Input records
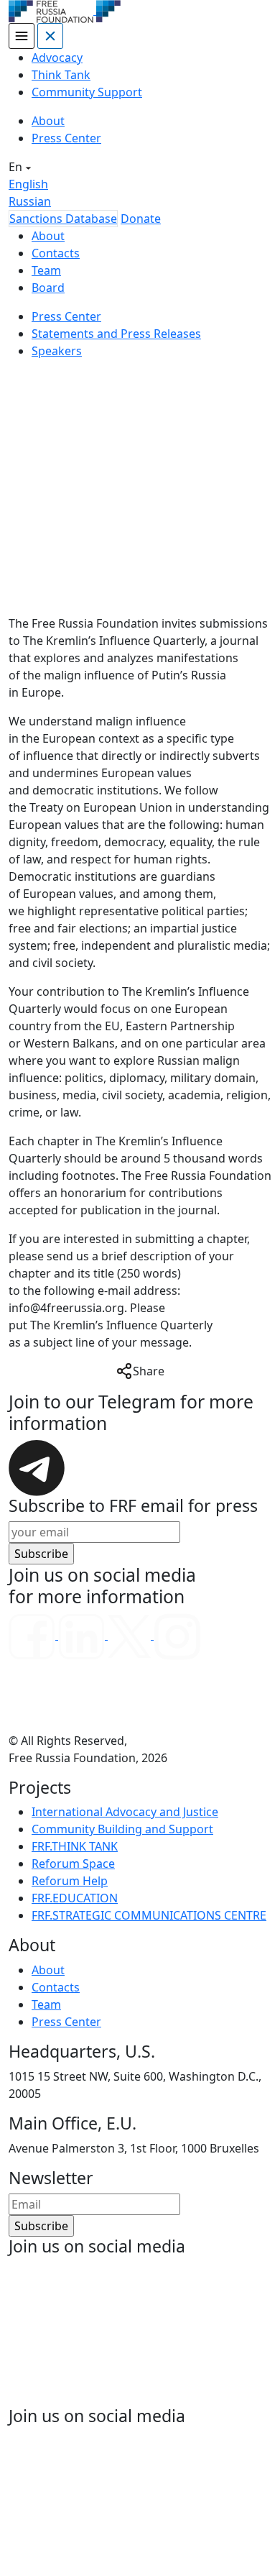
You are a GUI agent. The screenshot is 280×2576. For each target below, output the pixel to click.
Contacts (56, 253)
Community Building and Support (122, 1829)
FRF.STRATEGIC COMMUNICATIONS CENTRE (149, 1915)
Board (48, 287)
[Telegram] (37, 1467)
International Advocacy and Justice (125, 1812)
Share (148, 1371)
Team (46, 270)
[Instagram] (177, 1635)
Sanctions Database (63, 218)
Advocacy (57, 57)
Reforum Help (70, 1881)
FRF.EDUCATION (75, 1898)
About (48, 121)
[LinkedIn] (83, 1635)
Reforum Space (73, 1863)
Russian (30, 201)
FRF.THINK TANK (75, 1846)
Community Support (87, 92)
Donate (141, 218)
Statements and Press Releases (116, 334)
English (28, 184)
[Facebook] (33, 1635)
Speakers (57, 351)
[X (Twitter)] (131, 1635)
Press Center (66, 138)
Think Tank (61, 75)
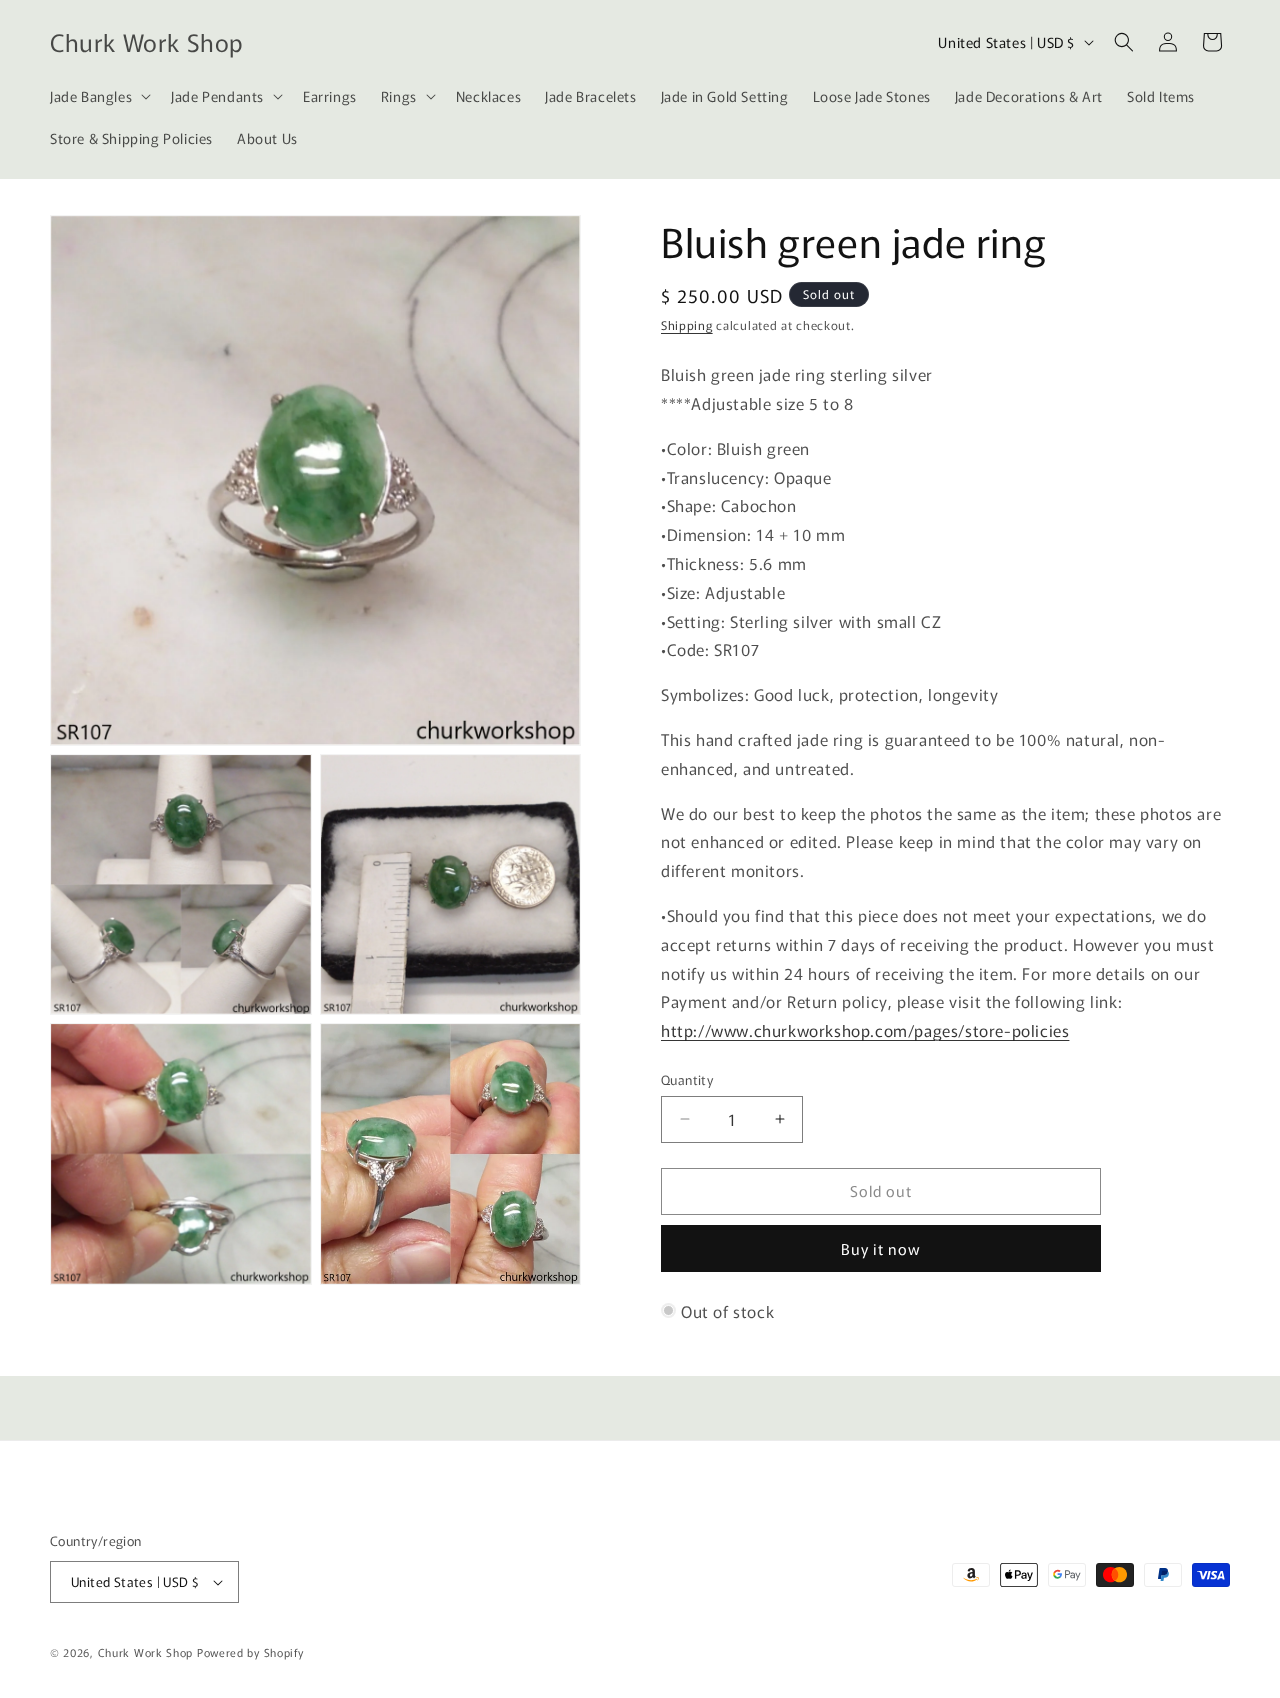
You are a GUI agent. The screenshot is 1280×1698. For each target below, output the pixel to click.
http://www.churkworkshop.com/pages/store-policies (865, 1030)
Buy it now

Exercise
Write the data out again exactly, but without its images.

Solution to this exercise
You are a GUI agent. The screenshot is 280×2576. For each target below, output the pixel to click.
Contacts (56, 253)
Community Building and Support (122, 1829)
FRF.STRATEGIC COMMUNICATIONS CENTRE (149, 1915)
Board (48, 287)
[Telegram] (37, 1467)
International Advocacy and Justice (125, 1812)
Share (148, 1371)
Team (46, 270)
[Instagram] (177, 1635)
Sanctions Database (63, 218)
Advocacy (57, 57)
Reforum Help (70, 1881)
FRF.EDUCATION (75, 1898)
About (48, 121)
[LinkedIn] (83, 1635)
Reforum Space (73, 1863)
Russian (30, 201)
FRF.THINK TANK (75, 1846)
Community Support (87, 92)
Donate (141, 218)
Statements and Press Releases (116, 334)
English (28, 184)
[Facebook] (33, 1635)
Speakers (57, 351)
[X (Twitter)] (131, 1635)
Press Center (66, 138)
Think Tank (61, 75)
You are a GUI agent. The screenshot is 1280×1698. For each target below, output the pixel to click.
http://www.churkworkshop.com/pages/store-policies (865, 1030)
Buy it now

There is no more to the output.